EXERCISE BRIEF. Going down the listing below, print exactly each line from the one with "2483x1484 pixels." up to and including the one with "Viewport: 2436px width, 1512px height.", and skip the rest.

===============

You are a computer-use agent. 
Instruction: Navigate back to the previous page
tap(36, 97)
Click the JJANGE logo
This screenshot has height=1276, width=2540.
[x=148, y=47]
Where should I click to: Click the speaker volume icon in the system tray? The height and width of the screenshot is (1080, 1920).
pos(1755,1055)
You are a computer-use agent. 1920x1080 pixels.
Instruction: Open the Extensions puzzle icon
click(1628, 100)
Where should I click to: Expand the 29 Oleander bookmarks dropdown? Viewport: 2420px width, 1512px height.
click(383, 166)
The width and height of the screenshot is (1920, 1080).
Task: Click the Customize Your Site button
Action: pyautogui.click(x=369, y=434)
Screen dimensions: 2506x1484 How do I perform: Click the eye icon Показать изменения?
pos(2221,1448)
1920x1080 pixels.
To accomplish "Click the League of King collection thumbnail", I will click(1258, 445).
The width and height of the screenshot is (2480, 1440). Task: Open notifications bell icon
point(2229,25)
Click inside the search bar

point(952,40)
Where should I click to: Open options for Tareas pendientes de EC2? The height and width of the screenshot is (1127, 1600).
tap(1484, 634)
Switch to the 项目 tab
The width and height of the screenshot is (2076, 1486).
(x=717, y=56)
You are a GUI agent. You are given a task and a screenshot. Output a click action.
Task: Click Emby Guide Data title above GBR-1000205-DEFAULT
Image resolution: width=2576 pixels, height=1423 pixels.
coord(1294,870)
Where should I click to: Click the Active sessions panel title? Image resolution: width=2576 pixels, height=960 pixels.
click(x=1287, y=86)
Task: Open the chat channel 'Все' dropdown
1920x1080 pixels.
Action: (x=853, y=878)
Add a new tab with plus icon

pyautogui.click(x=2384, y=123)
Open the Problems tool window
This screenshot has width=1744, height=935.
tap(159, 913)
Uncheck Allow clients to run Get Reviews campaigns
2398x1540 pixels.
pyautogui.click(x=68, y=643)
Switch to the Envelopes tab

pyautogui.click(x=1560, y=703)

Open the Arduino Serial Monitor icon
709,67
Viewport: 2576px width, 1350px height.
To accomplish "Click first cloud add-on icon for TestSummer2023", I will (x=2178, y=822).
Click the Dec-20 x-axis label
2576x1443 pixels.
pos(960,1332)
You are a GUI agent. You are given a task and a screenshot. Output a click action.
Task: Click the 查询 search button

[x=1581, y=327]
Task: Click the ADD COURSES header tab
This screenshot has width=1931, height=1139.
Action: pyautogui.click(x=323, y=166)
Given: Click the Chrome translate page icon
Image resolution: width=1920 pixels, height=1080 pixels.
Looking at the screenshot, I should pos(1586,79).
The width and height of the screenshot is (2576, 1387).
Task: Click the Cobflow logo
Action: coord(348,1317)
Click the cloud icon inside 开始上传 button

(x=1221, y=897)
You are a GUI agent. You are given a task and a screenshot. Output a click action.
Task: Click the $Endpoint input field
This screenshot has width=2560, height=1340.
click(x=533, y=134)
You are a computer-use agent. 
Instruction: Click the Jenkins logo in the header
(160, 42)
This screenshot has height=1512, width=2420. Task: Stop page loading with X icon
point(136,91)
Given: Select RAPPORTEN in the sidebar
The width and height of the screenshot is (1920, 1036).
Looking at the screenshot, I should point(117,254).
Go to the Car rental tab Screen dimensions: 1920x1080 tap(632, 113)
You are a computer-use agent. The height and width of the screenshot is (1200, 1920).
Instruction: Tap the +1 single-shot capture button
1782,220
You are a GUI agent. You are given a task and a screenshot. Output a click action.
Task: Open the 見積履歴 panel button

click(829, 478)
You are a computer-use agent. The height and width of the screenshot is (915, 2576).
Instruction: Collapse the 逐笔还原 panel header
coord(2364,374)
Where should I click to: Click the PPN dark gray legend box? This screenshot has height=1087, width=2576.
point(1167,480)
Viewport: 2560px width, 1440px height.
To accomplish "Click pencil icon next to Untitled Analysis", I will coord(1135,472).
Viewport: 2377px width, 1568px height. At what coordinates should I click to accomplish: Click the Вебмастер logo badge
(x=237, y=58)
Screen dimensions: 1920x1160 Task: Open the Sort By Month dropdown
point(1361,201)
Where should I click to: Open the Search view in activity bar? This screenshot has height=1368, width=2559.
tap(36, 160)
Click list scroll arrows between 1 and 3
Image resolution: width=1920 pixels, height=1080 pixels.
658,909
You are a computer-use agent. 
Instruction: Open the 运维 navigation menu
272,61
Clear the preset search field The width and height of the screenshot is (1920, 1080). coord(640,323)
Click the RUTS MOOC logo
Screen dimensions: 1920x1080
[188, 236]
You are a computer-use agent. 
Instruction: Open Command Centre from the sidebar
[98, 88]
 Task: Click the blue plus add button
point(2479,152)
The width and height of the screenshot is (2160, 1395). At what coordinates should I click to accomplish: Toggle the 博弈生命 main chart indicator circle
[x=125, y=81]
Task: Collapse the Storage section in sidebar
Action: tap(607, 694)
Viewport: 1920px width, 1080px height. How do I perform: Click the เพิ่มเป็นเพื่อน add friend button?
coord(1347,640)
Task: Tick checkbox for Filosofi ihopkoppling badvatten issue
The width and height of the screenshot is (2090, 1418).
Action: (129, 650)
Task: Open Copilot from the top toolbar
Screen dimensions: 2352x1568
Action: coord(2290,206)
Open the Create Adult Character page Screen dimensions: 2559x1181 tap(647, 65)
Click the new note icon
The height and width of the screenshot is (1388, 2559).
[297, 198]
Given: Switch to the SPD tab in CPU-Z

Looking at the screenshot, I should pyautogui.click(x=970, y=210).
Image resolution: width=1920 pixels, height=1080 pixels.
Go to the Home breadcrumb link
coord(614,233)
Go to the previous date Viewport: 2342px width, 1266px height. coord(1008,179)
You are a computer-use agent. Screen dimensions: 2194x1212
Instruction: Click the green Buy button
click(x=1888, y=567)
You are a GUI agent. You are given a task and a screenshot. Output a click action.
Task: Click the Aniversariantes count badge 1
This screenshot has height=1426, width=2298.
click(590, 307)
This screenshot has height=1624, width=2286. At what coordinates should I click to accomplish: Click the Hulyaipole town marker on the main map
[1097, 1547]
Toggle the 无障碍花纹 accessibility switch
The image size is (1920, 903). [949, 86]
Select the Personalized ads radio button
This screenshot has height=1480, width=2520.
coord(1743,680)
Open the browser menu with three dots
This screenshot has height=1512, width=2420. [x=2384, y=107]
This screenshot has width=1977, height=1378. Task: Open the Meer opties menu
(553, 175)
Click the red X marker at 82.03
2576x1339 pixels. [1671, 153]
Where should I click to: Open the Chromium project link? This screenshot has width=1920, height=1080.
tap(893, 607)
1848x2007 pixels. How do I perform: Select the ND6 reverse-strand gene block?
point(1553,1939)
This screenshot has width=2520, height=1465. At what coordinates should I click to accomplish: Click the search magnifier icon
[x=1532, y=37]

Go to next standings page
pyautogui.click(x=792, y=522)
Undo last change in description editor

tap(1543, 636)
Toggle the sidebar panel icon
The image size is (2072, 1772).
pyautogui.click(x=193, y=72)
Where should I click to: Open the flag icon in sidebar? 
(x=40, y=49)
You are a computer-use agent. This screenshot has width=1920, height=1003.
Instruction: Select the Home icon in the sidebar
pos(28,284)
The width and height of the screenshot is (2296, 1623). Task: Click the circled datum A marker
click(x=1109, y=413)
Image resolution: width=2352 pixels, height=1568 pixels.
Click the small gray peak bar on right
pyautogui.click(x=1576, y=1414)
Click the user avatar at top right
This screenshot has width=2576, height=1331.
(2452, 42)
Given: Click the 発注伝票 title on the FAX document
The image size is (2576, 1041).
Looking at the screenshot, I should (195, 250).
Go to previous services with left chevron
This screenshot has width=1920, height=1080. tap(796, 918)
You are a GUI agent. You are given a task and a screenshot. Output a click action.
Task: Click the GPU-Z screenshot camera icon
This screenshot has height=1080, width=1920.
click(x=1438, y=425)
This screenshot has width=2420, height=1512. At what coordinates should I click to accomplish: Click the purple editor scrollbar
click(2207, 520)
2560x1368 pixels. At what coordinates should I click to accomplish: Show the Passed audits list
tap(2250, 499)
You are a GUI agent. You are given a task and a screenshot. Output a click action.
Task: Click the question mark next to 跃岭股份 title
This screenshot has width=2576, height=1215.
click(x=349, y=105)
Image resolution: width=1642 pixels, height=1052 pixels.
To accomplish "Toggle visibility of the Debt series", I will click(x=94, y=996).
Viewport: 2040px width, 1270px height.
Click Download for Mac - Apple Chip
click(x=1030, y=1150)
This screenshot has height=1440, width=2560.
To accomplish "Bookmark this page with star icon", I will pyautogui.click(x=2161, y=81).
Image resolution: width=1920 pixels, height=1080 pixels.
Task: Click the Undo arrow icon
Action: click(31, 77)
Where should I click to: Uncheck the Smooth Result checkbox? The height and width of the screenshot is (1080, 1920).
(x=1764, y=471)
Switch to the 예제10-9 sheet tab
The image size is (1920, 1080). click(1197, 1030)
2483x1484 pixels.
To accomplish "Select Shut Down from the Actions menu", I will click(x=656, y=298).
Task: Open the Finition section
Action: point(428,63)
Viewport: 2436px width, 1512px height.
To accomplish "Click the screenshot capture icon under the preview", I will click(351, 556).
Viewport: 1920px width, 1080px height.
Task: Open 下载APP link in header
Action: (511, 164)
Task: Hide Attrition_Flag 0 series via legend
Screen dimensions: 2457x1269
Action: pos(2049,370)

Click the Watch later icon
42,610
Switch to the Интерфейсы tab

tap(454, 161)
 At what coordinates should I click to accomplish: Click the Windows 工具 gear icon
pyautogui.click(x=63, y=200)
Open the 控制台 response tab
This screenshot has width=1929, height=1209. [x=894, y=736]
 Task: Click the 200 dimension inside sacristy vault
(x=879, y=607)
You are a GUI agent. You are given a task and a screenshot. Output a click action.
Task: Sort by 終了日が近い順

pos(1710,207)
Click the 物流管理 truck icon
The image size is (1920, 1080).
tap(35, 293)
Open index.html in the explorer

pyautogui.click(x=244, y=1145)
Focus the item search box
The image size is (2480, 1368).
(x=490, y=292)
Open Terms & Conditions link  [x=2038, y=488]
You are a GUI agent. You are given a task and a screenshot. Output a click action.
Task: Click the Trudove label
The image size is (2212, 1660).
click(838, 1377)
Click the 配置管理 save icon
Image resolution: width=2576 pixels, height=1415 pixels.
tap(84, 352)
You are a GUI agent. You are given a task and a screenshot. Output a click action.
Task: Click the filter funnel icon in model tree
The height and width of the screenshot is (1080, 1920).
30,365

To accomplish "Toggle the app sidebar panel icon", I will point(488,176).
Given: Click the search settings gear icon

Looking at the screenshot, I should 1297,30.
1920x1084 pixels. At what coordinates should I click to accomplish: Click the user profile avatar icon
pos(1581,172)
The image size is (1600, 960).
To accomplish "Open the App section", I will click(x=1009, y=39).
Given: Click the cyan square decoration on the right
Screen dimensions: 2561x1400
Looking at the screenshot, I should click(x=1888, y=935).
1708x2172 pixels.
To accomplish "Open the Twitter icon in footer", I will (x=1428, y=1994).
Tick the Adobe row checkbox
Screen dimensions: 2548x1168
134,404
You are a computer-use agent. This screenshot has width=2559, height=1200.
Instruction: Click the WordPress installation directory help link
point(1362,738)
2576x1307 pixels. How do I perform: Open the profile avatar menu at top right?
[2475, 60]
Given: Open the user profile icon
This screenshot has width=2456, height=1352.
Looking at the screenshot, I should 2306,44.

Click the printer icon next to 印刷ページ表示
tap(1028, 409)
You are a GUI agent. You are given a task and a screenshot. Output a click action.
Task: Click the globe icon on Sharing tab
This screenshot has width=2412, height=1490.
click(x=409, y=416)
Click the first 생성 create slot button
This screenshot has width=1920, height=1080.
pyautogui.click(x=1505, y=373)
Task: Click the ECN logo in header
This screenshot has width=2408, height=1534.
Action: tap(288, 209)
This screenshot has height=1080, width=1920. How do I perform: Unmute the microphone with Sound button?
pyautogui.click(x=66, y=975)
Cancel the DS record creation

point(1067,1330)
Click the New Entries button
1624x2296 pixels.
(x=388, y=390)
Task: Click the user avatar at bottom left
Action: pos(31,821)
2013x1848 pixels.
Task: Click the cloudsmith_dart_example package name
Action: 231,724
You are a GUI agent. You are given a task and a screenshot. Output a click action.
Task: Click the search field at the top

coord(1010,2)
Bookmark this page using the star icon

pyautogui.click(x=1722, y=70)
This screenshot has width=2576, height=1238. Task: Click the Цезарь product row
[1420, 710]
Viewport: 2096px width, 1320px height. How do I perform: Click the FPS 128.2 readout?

===============

FINISHED TASK.
2483x1484 pixels.
To accomplish "Select Shut Down from the Actions menu", I will click(x=656, y=298).
Task: Open the Finition section
Action: point(428,63)
Viewport: 2436px width, 1512px height.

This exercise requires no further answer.